• EXERCISE DIRECTIONS
Give again the line that contains "The image size is (848, 624)." and every line after it to the end of the records. Keep them exactly as they are and add nothing.

• Excerpts from a dataset
╔══

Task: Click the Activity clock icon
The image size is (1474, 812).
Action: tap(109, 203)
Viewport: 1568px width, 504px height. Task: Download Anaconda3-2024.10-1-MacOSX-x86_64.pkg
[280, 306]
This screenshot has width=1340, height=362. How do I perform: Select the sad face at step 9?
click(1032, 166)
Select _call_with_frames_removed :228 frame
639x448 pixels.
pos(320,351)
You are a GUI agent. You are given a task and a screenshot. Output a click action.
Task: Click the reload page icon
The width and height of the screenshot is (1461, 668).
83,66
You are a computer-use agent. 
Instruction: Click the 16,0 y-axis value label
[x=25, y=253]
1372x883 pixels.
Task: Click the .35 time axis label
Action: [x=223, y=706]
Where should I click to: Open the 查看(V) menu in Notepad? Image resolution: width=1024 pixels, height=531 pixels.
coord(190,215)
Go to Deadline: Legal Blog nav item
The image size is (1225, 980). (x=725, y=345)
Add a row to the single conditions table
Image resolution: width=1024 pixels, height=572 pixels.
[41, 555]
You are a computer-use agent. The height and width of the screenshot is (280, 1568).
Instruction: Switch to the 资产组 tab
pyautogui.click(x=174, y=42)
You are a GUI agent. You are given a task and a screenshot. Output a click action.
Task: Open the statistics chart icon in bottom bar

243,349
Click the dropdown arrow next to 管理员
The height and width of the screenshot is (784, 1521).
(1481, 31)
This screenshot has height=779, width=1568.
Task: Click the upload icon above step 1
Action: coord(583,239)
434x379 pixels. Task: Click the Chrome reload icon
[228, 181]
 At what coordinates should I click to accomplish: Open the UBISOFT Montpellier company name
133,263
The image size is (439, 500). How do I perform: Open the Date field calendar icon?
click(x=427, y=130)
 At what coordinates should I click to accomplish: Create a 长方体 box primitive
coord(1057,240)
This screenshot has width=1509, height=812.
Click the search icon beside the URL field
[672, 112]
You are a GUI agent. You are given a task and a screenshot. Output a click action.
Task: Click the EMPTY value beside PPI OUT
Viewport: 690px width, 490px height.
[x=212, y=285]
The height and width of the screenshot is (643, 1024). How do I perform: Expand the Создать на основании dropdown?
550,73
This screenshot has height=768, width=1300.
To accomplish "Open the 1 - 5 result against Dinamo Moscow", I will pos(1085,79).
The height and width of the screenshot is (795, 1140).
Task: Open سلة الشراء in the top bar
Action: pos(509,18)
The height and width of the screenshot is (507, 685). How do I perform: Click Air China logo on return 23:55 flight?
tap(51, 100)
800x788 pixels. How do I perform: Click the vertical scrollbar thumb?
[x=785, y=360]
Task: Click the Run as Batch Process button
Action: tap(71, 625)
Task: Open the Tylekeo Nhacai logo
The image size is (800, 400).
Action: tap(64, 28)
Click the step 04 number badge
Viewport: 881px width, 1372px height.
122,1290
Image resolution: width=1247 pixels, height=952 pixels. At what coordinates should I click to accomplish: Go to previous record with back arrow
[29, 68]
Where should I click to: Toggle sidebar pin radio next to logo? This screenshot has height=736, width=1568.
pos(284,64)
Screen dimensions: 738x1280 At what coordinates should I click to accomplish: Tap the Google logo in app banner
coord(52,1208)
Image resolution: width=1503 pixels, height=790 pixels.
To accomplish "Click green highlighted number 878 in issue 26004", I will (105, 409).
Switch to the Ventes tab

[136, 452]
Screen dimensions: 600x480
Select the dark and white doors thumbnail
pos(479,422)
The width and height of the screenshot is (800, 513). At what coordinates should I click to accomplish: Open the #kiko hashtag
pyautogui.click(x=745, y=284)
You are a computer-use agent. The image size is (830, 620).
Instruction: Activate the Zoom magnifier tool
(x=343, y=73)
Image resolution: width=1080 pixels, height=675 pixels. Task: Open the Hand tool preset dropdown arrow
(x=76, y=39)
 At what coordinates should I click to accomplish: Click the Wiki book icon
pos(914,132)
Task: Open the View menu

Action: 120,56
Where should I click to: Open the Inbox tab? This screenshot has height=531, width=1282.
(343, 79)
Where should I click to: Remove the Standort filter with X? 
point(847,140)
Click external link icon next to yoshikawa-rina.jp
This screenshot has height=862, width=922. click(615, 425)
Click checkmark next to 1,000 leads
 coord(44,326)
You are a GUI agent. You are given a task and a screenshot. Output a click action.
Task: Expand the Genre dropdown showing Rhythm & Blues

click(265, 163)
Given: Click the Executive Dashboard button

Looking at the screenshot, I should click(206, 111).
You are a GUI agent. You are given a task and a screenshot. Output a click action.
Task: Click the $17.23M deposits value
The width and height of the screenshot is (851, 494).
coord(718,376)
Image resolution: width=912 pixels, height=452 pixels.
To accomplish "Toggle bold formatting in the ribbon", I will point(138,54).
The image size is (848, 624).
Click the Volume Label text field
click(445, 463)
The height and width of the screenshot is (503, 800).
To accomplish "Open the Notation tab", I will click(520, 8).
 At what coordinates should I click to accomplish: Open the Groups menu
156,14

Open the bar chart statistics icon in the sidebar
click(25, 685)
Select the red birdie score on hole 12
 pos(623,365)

╚══

• RESULT FOR THIS TASK
The image size is (848, 624).
Click the Volume Label text field
click(445, 463)
The height and width of the screenshot is (503, 800).
To accomplish "Open the Notation tab", I will click(520, 8).
 At what coordinates should I click to accomplish: Open the Groups menu
156,14

Open the bar chart statistics icon in the sidebar
click(25, 685)
Select the red birdie score on hole 12
 pos(623,365)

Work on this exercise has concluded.